Robert Culp is the author of this new book published in December 2007 by the Harvard University Asia Center with funds from the Fairbank Center. Dr. Culp was an An Wang Postdoctoral Fellow at the Fairbank Center during the 2003-2004 academic year, and he currently is Assistant Professor of Asian Studies at Bard College, New York.

At the genesis of the Republic of China in 1912, many political leaders, educators, and social reformers argued that Republican education should transform China’s people into dynamic modern citizens—social and political agents whose public actions would rescue the national community. Over subsequent decades, however, they came to argue fiercely over the contents of citizenship and how it should be taught. Moreover, many of their carefully crafted policies and programs came to be transformed by textbook authors, teachers, administrators, and students. Furthermore, the idea of citizenship, once introduced, raised many troubling questions. Who belonged to the national community in China, and how was the nation constituted? What were the best modes of political action? How should modern people take responsibility for “public matters”? What morality was proper for the modern public?
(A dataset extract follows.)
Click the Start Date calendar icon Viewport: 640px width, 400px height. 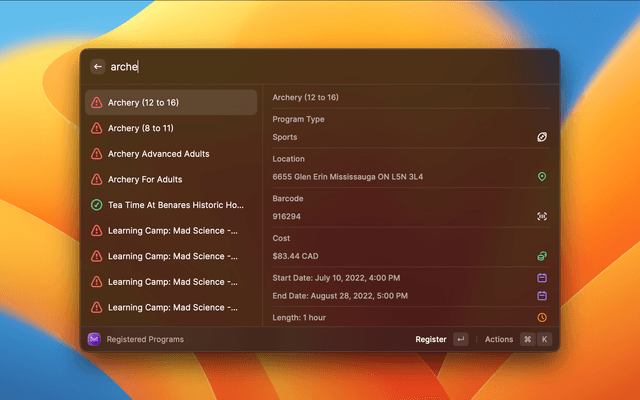point(542,277)
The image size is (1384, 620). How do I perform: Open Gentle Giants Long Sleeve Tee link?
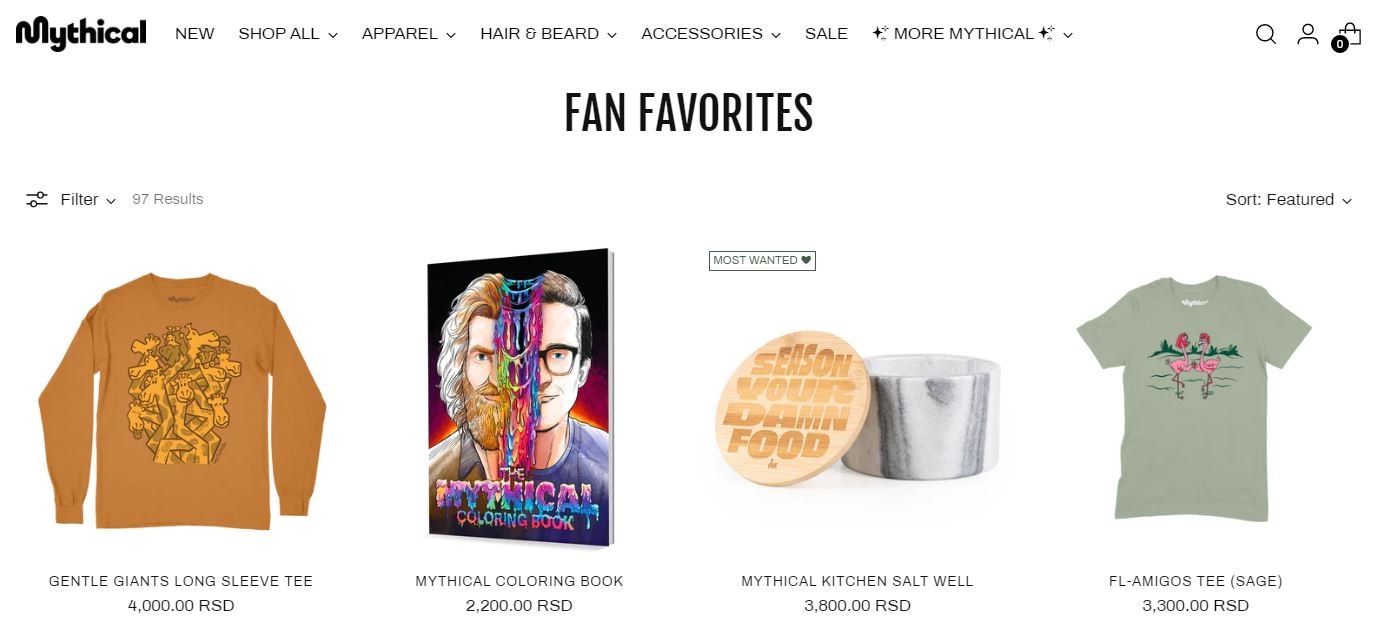pos(181,581)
This book reconstructs civic education and citizenship training in secondary schools in the lower Yangzi region during the Republican era. It also analyzes how students used the tools of civic education introduced in their schools to make themselves into young citizens, and explores the complex social and political effects of educated youths’ civic action.

New publication: 
Some Assembly Required: Work, Community, and Politics in China’s Rural Enterprises


By Calvin Chen
(Harvard University Asia Center, March 2008)

Calvin Chen is Luce Assistant Professor of Politics at Mount Holyoke College. Dr. Chen was an An Wang Postdoctoral Fellow at the Fairbank Center during the 2005–2006 academic year; this book is based on the manuscript he prepared during that period.

One linchpin of China’s economic expansion since 1978 has been the township and village enterprises (TVEs), a vast group of firms with diverse modes of ownership and structure. This study, based on the author’s fieldwork in Zhejiang province, explores the emergence and success of rural enterprises and also examines how ordinary rural residents have made sense of, and participated in, the industrialization of recent decades. How much does TVE success depend on the ruthless exploitation of workers? How did peasants-turned-workers develop such impressive skills so quickly? To what extent do employees’ values affect the cohesion and operations of companies? And how long can peasant workers sustain these efforts in the face of increasing market competition?

The author argues that the resilience of these enterprises has as much to do with how authority is defined and how people interact as it does with the ability to generate profits. How social capital was deployed and replenished at critical moments was central to the eventual rise and consolidation of these enterprises as effective, robust institutions. Without mutual respect, company leaders would have found it impossible to improve their firms’ productivity, workplace stability, and long-term viability.